The anti-parasitic drug ivermectin showed no sign of helping alleviate the effects of Covid in a large clinical study, The New York Times reports.
The study compared more than 1,300 people infected with Covid in Brazil that received ivermectin or a placebo. The study found no evidence that ivermectin does anything to reduce Covid symptoms or the risk of hospitalization.
“There’s really no sign of any benefit,” said Dr. David Boulware, an infectious-disease expert at the University of Minnesota.
There has been little evidence that the drug could be effective against Covid but it surged in popularity over the past year, being promoted by conservatives and prominent media figures like Joe Rogan.
“Now that people can dive into the details and the data, hopefully that will steer the majority of doctors away from ivermectin towards other therapies,” Boulware said.
Flawed study:
The interest in ivermectin came after Andrew Hill, a virologist at the University of Liverpool in the UK, reviewed 23 trials and concluded that ivermectin reduced the risk of death from Covid.

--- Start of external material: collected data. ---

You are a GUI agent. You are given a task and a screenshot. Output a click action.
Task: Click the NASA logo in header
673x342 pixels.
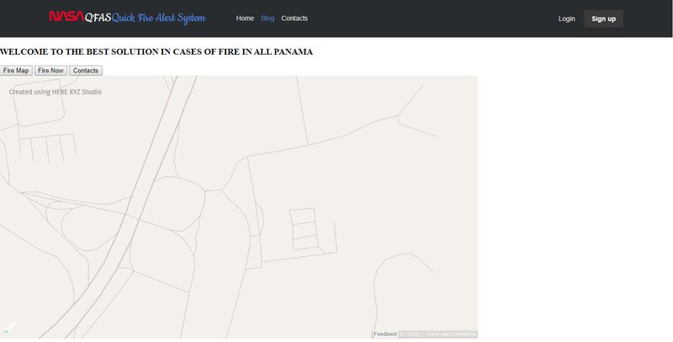66,17
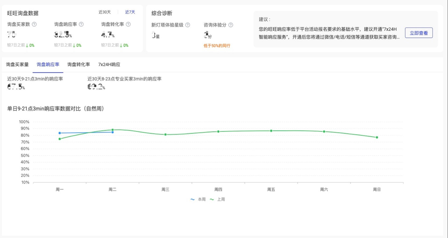Switch to 近30天 time range
Image resolution: width=448 pixels, height=238 pixels.
point(105,12)
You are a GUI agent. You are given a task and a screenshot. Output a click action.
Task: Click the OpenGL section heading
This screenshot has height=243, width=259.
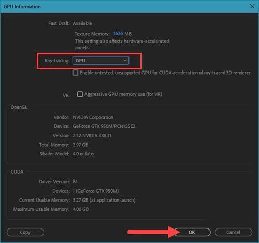tap(19, 107)
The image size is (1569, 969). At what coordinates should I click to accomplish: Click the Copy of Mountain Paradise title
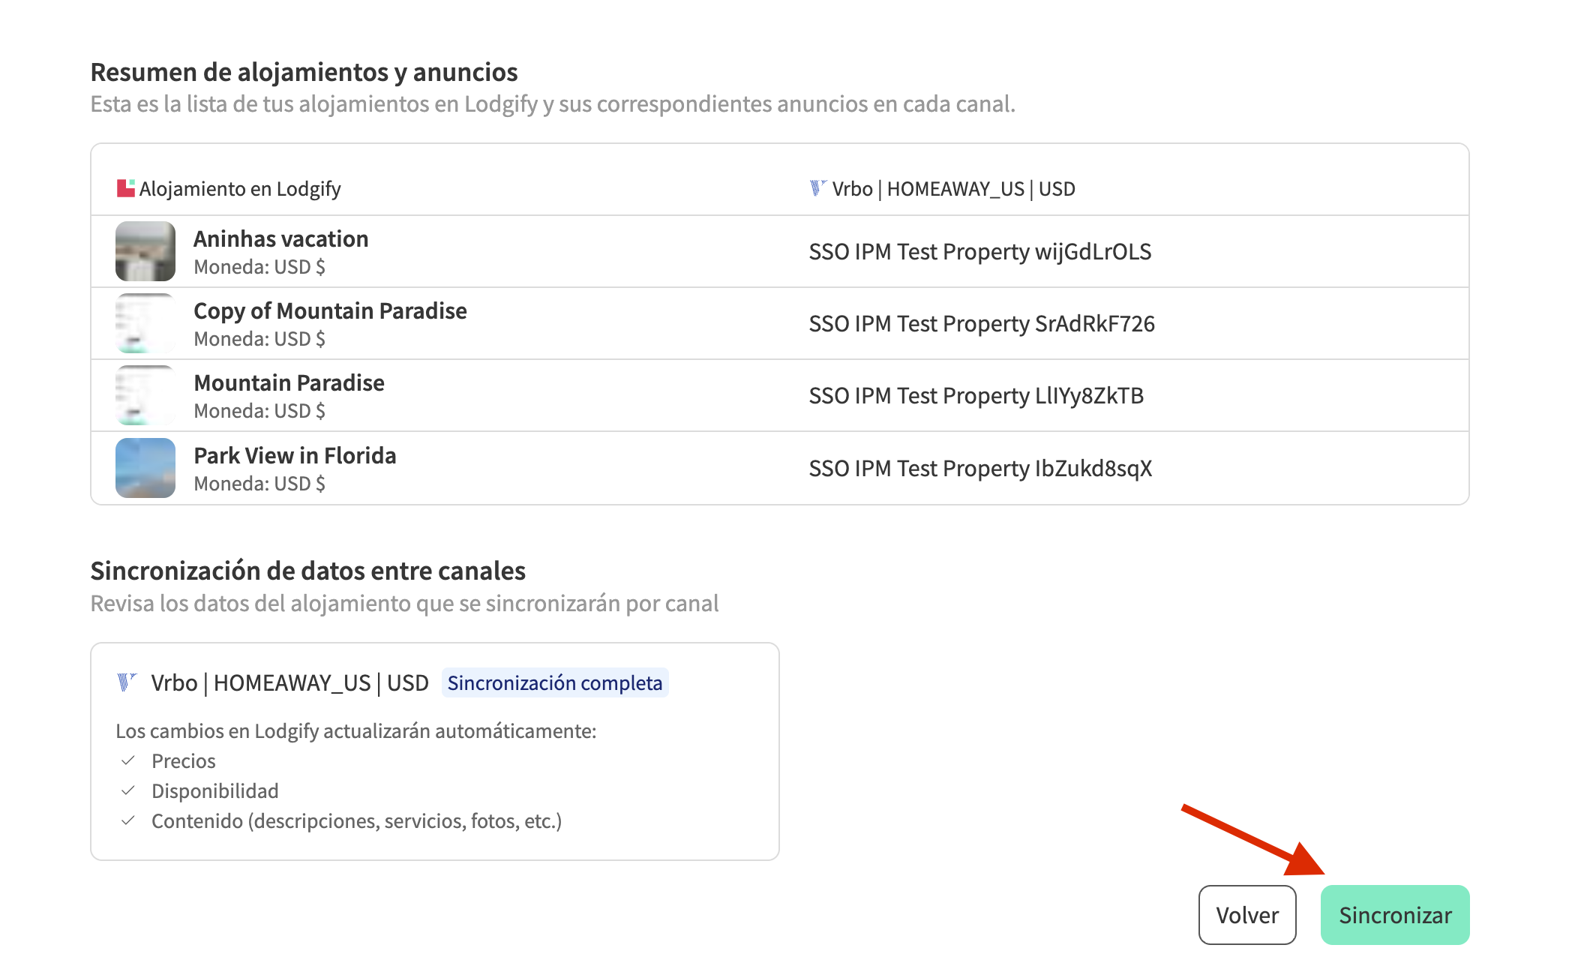pos(330,311)
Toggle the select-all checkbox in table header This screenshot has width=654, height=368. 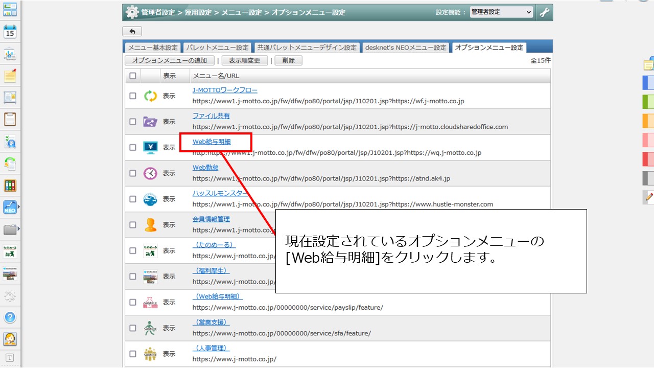click(x=133, y=76)
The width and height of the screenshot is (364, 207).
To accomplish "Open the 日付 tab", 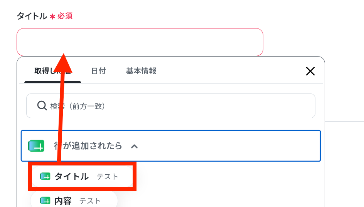I will (x=98, y=71).
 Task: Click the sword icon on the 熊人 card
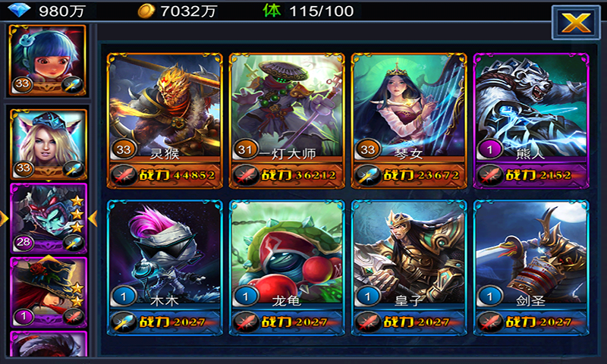(489, 175)
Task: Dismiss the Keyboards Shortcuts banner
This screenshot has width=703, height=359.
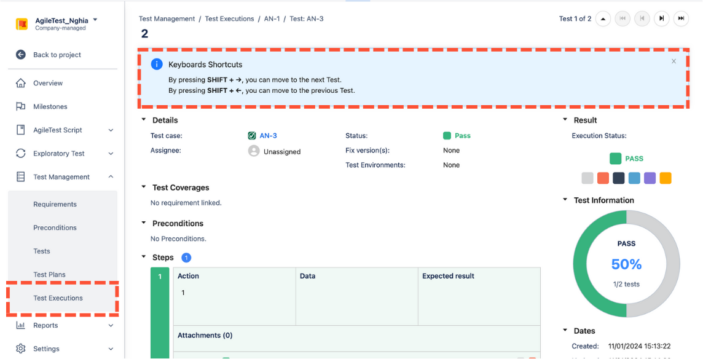Action: click(x=674, y=61)
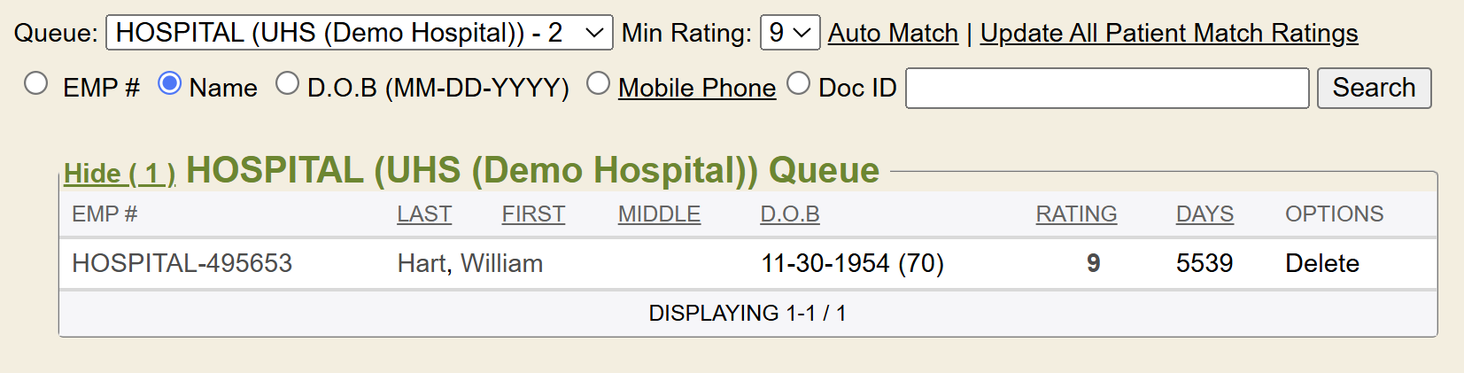Open the Queue dropdown
This screenshot has height=373, width=1464.
click(x=359, y=33)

If larger trials confirmed the findings, Hill said, “this really is going to be a transformative treatment.”
Some people rushed to get ivermectin but reports soon surfaced that studies Hill included in his review were flawed and, in at least one case, fraudulent.
Hill retracted his original study and started a new one that found no benefit.
Hill praises new study:
Hill praised the large study released on Wednesday.
“They have run a high-quality, placebo-controlled trial,” he told the Times, adding that the New England Journal of Medicine should have published the results even sooner. “I don’t understand the delay with this trial from NEJM.”
Hill said he ran his analysis using the new data, which included information on more than 5,000 people, and again found no benefit from ivermectin.
Other trials are still looking at ivermectin.
“I welcome the results of the other clinical trials and will view them with an open mind, but at some point it will become a waste of resources to continue studying an unpromising approach,” Dr. Paul Sax, an infectious-disease expert at Brigham and Women’s Hospital in Boston told the Times.